Inform patients that BIMZELX may increase the risk of elevated liver enzymes. Acute liver disease or cirrhosis may increase this risk. Advise patients that laboratory evaluation is needed prior to and periodically during treatment. Advise patients to hold the next dose of BIMZELX and call their healthcare provider right away, if signs or symptoms of liver dysfunction occur. [see WARNINGS AND PRECAUTIONS].
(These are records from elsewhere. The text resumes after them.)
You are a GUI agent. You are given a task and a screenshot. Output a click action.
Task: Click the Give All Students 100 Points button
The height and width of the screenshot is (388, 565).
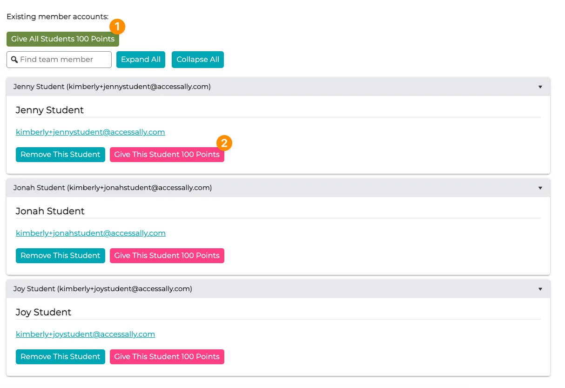[62, 39]
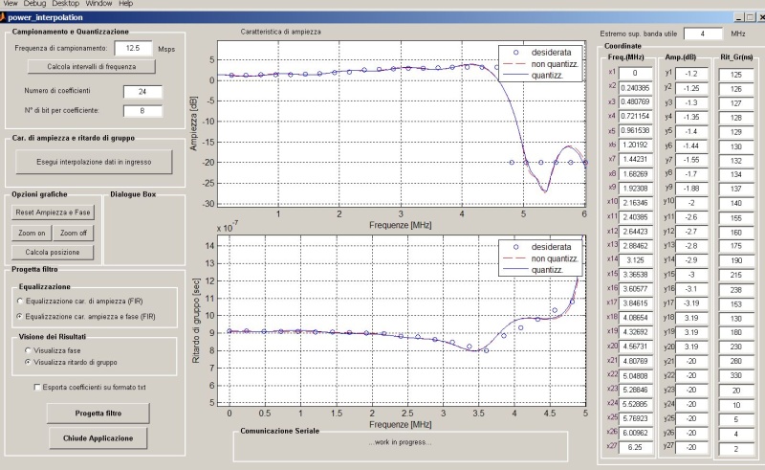765x470 pixels.
Task: Tick Esporta coefficienti su formato txt checkbox
Action: point(37,387)
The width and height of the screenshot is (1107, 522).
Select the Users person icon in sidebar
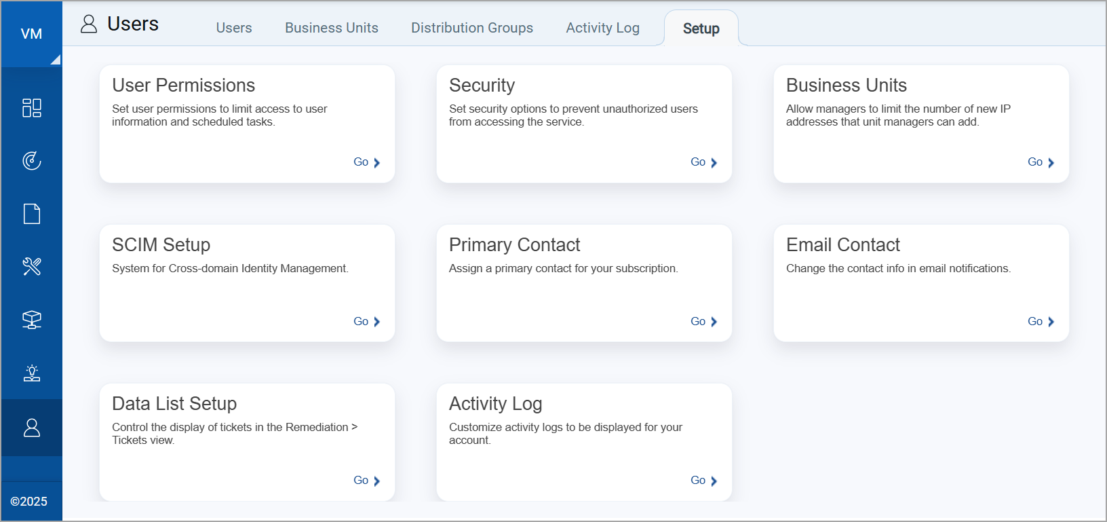point(32,428)
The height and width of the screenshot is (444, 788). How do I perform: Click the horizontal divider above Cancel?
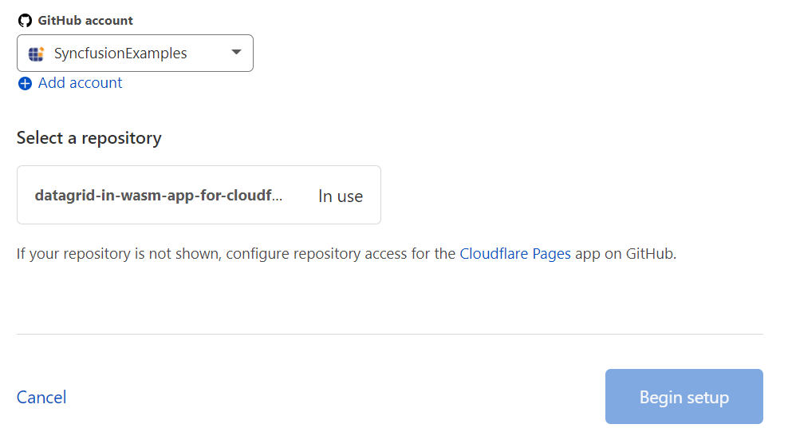click(x=389, y=334)
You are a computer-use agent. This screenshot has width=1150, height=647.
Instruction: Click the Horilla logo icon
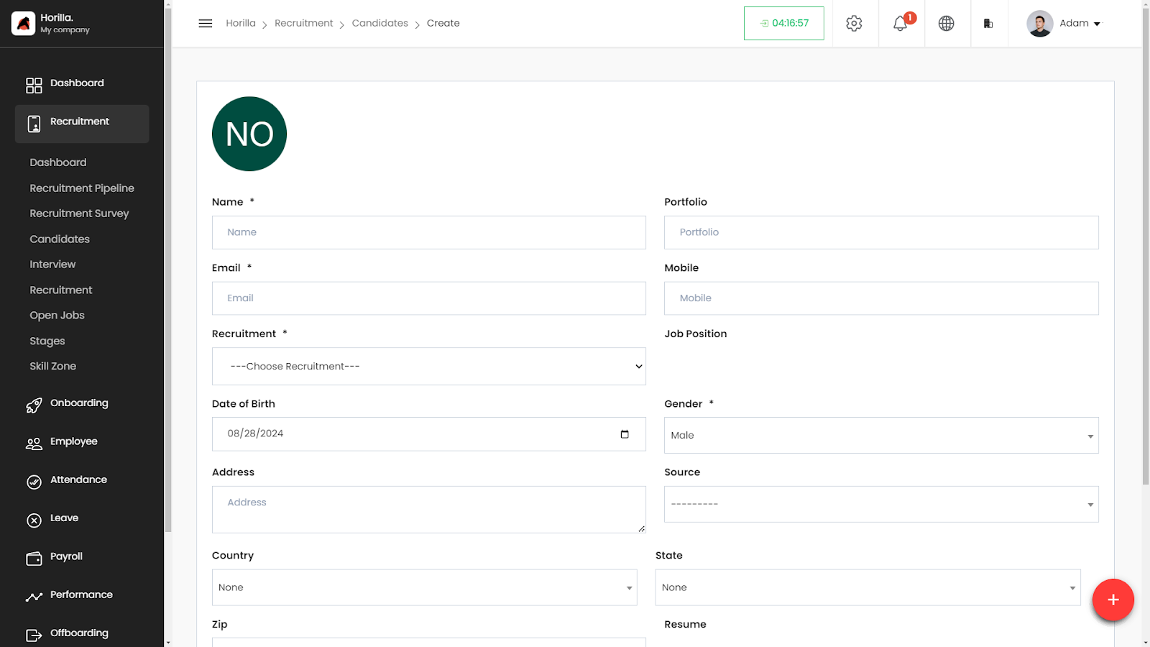(24, 24)
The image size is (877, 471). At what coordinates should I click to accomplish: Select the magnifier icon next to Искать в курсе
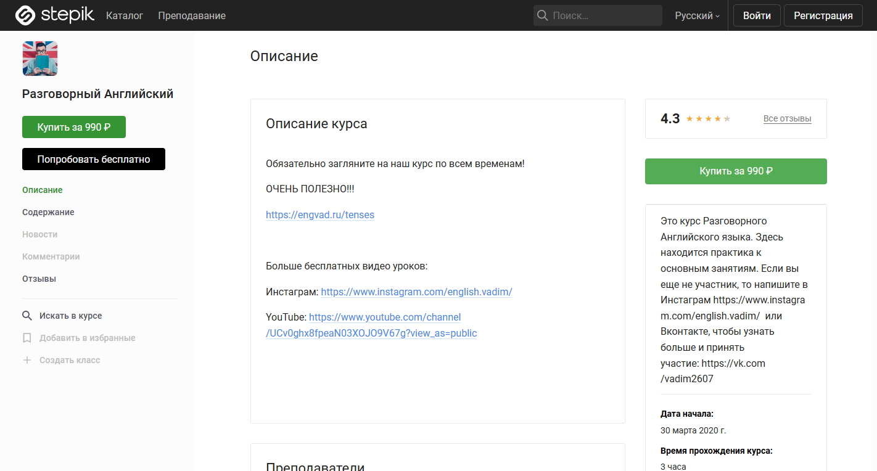27,315
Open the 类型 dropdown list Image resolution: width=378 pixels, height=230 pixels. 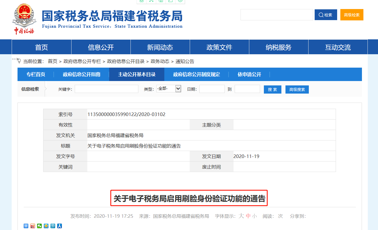click(x=169, y=89)
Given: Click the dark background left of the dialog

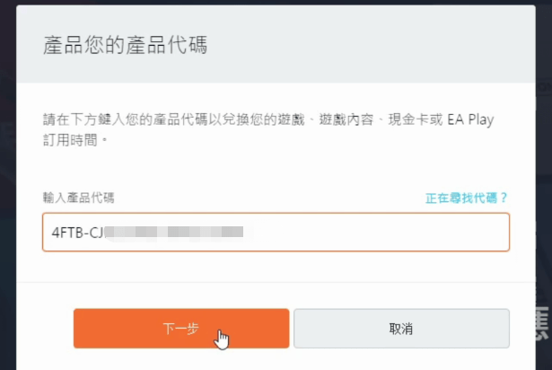Looking at the screenshot, I should point(8,176).
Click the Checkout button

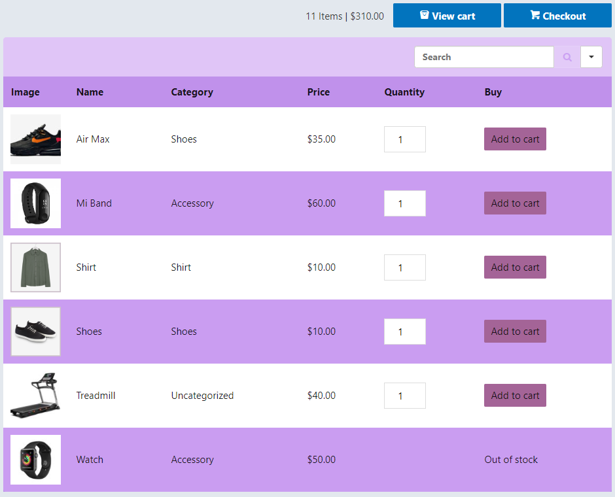coord(557,15)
Inflammatory Bowel Disease

Instruct patients to seek medical advice if they develop signs and symptoms of Crohn’s disease or ulcerative colitis [see WARNINGS AND PRECAUTIONS].

Immunizations

Advise patients that vaccination with live vaccines is not recommended during BIMZELX treatment. Instruct patients to inform their healthcare practitioner that they are taking BIMZELX prior to a potential vaccination [see WARNINGS AND PRECAUTIONS].

Pregnancy

Advise patients that there is a pregnancy registry that monitors pregnancy outcomes in women exposed to BIMZELX during pregnancy [see Use In Specific Populations].

Nonclinical Toxicology

Carcinogenesis, Mutagenesis, Impairment Of Fertility

Carcinogenicity and mutagenicity studies have not been conducted with bimekizumab-bkzx.

No effects on fertility parameters such as effects on reproductive organs, menstrual cycle length, or sperm analysis were observed in sexually mature cynomolgus monkeys that were subcutaneously administered 200 mg/kg/week bimekizumab-bkzx (150 times the MRHD, based on mg/kg comparison) for 26 weeks. The monkeys were not mated to evaluate fertility.
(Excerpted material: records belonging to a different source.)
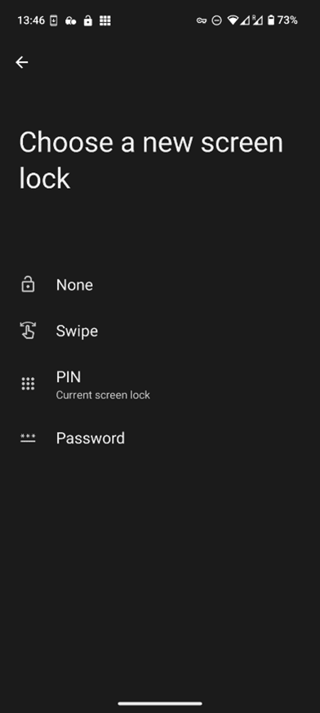The height and width of the screenshot is (713, 320).
Task: Tap the "Choose a new screen lock" heading
Action: [x=151, y=159]
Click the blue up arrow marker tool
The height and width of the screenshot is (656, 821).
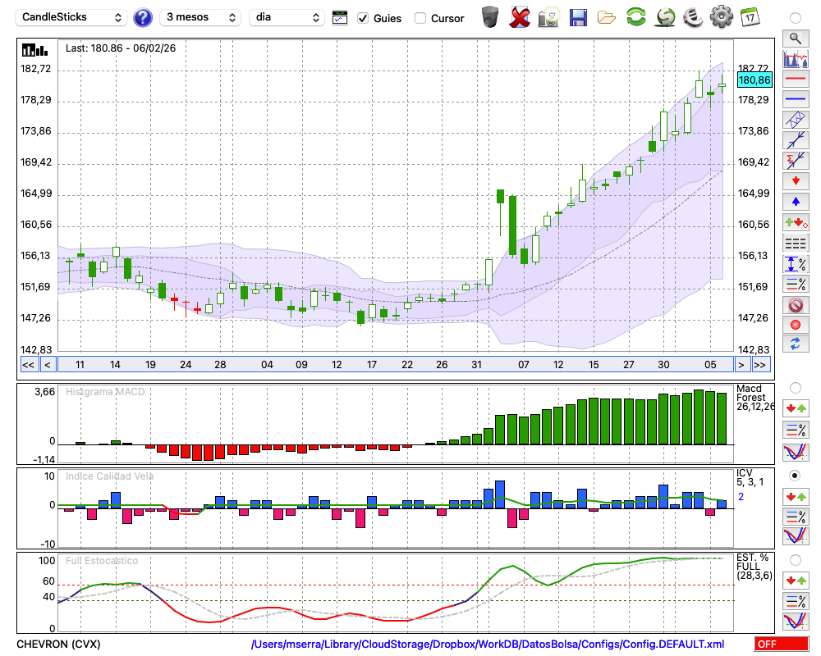[795, 201]
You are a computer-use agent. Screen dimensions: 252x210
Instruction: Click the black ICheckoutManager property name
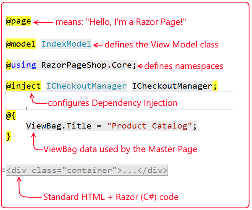pyautogui.click(x=172, y=86)
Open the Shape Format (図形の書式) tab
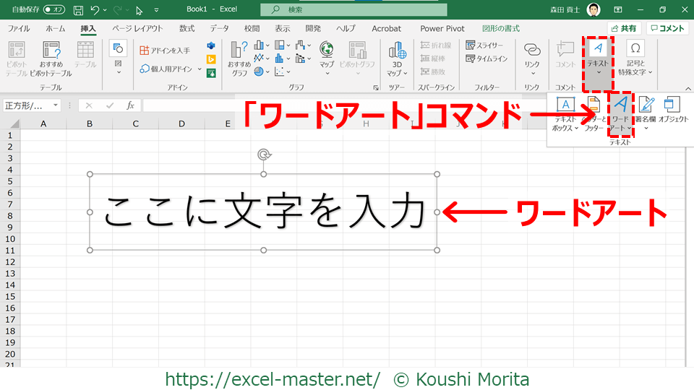The height and width of the screenshot is (390, 694). click(x=502, y=29)
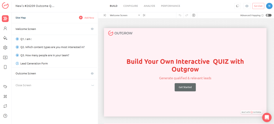Click the accessibility icon in toolbar
This screenshot has height=124, width=274.
pos(194,15)
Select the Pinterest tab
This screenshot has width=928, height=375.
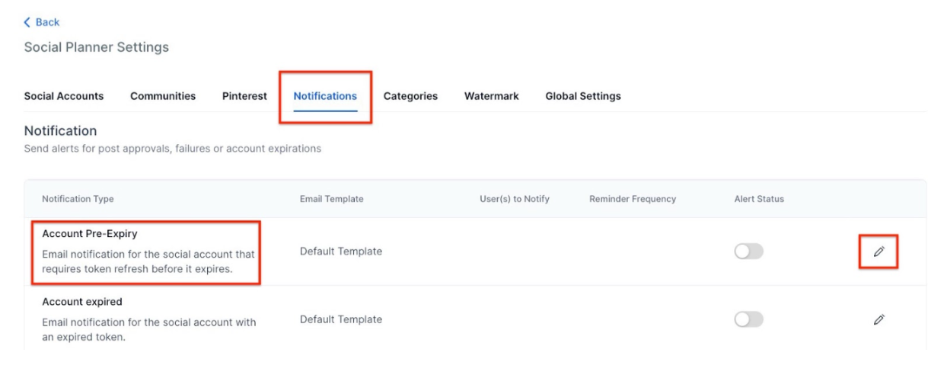tap(244, 96)
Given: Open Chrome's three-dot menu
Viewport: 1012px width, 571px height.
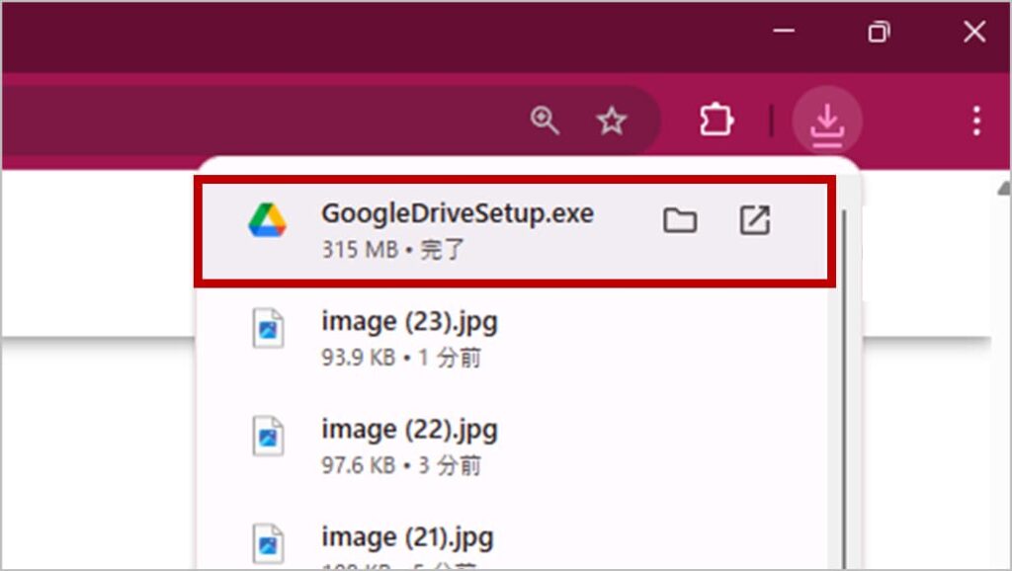Looking at the screenshot, I should click(x=975, y=122).
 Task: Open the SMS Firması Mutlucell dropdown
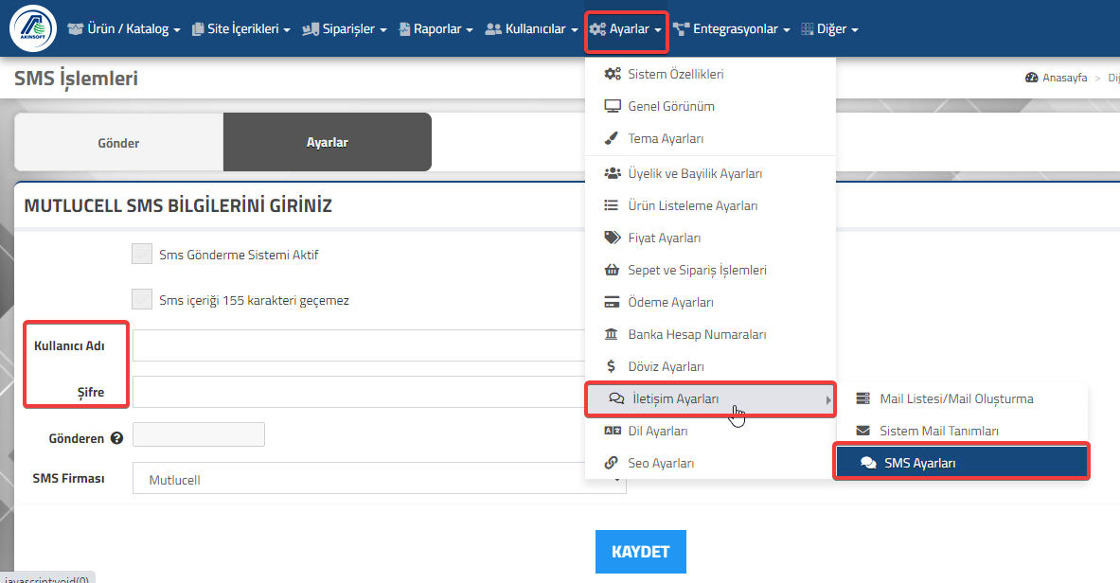pos(380,479)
Use In Specific Populations

Pregnancy

Exposure Registry

There is a pregnancy exposure registry that monitors pregnancy outcomes in women exposed to BIMZELX during pregnancy. For more information, healthcare providers or patients can contact the Organization of Teratology Information Specialists (OTIS) Autolmmune Diseases Study at 1-877-311- 8972 or visit http://mothertobaby.org/pregnancy-studies/.

Risk Summary

Available data from case reports on BIMZELX use in pregnant women are insufficient to evaluate for a drug associated risk of major birth defects, miscarriage, or other adverse maternal or fetal outcomes. Transport of human IgG antibody across the placenta increases as pregnancy progresses and peaks during the third trimester; therefore, BIMZELX may be transmitted from the mother to the developing fetus (see Clinical Considerations). In an enhanced pre- and postnatal development study, no adverse developmental effects were observed in infants born to pregnant monkeys after subcutaneous administration of bimekizumab-bkzx during the period of organogenesis through parturition at doses up to 38 times the maximum recommended human dose (MRHD) (see Data).
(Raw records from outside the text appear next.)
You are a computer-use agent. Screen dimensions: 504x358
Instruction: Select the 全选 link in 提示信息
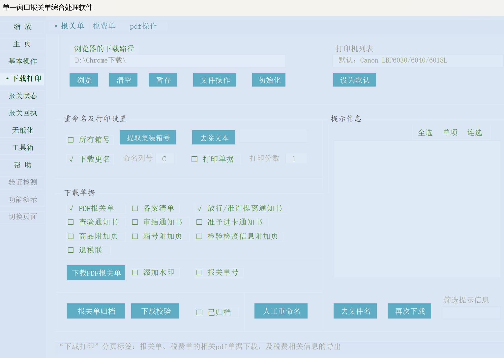click(425, 133)
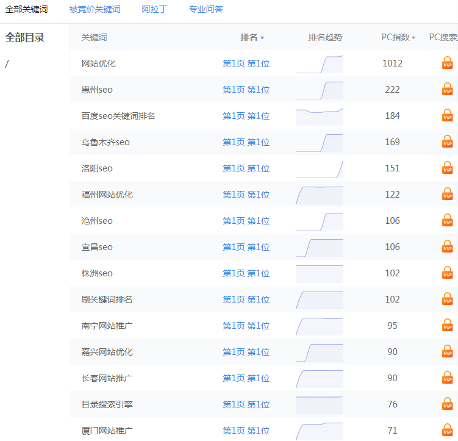Image resolution: width=458 pixels, height=441 pixels.
Task: Click VIP lock icon in 福州网站优化 row
Action: point(448,194)
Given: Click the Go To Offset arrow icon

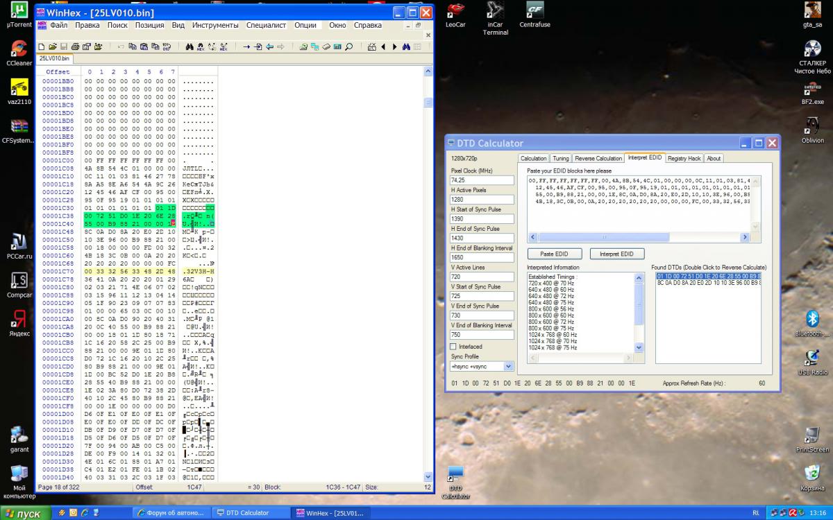Looking at the screenshot, I should tap(246, 47).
All pregnancies have a background risk of birth defect, loss, or other adverse outcomes. The background risk of major birth defects and miscarriage for the indicated population is unknown. In the U.S. general population, the estimated background risk of major birth defects and miscarriage in clinically recognized pregnancies is 2% to 4% and 15% to 20%, respectively.

Clinical Considerations

Fetal/Neonatal Adverse Reactions

Because bimekizumab-bkzx may interfere with immune response to infections, risks and benefits should be considered prior to administering live vaccines to infants exposed to BIMZELX in utero. There are no data regarding infant serum levels of bimekizumab-bkzx at birth and the duration of persistence of bimekizumab-bkzx in infant serum after birth. Although a specific timeframe to delay live virus immunizations in infants exposed in utero is unknown, a minimum of 4 months after birth may be considered because of the half-life of the product.

Data

Animal Data

An enhanced pre- and postnatal developmental toxicity study was conducted in cynomolgus monkeys. Pregnant cynomolgus monkeys were administered subcutaneous doses of bimekizumab-bkzx of 20 or 50 mg/kg/week from gestation day 20 to parturition and the cynomolgus monkeys (mother and infants) were monitored for 6 months after delivery. No maternal toxicity was noted in this study. There were no treatment-related effects on growth and development, malformations, developmental immunotoxicology or neurobehavioral development. The no observed adverse effect level (NOAEL) for both maternal and developmental toxicity was identified as 50 mg/kg/week (38 times the MRHD, based on mg/kg comparison of 1.33 mg/kg/week administered as a 320 mg dose to a 60 kg individual once every 4 weeks).

Lactation

Risk Summary

There are no data on the presence of bimekizumab-bkzx in human or animal milk, the effects on the breastfed infant, or the effects on milk production. Endogenous IgG and monoclonal antibodies are transferred in human milk. The effects of local gastrointestinal exposure and limited systemic exposure in the breastfed infant to bimekizumab-bkzx are unknown. The developmental and health benefits of breastfeeding should be considered along with the mother’s clinical need for BIMZELX and any potential adverse effects on the breastfed infant from BIMZELX or from the underlying maternal condition.

Pediatric Use

The safety and effectiveness of BIMZELX in pediatric patients have not been established.

Geriatric Use

Of the 1789 subjects with plaque psoriasis that were exposed to BIMZELX, a total of 153 subjects were 65 years of age or older, and 18 subjects were 75 years of age or older. Although no differences in safety or effectiveness were observed between subjects 65 years of age or older and younger adult subjects, the number of subjects aged 65 years and over is not sufficient to determine whether they respond differently from younger adult subjects.

Overdose

No Information provided

Contraindications

None.

Clinical Pharmacology

Mechanism Of Action

Bimekizumab-bkzx is a humanized immunoglobulin IgG1/ < monoclonal antibody with two identical antigen binding regions that selectively bind to human interleukin 17A (IL-17A), interleukin 17F (IL- 17F), and interleukin 17-AF cytokines, and inhibits their interaction with the IL-17receptor complex. IL- 17A and IL-17F are naturally occurring cytokines that are involved in normal inflammatory and immune responses. Bimekizumab-bkzx inhibits the release of proinflammatory cytokines and chemokines.

Pharmacodynamics

Elevated levels of IL-17A and IL-17F are found in lesional psoriatic skin. Bimekizumab-bkzx exposure- response relationships to serum biomarkers, including IL-17A and IL-17F, and the time course of such pharmacodynamic responses are unknown.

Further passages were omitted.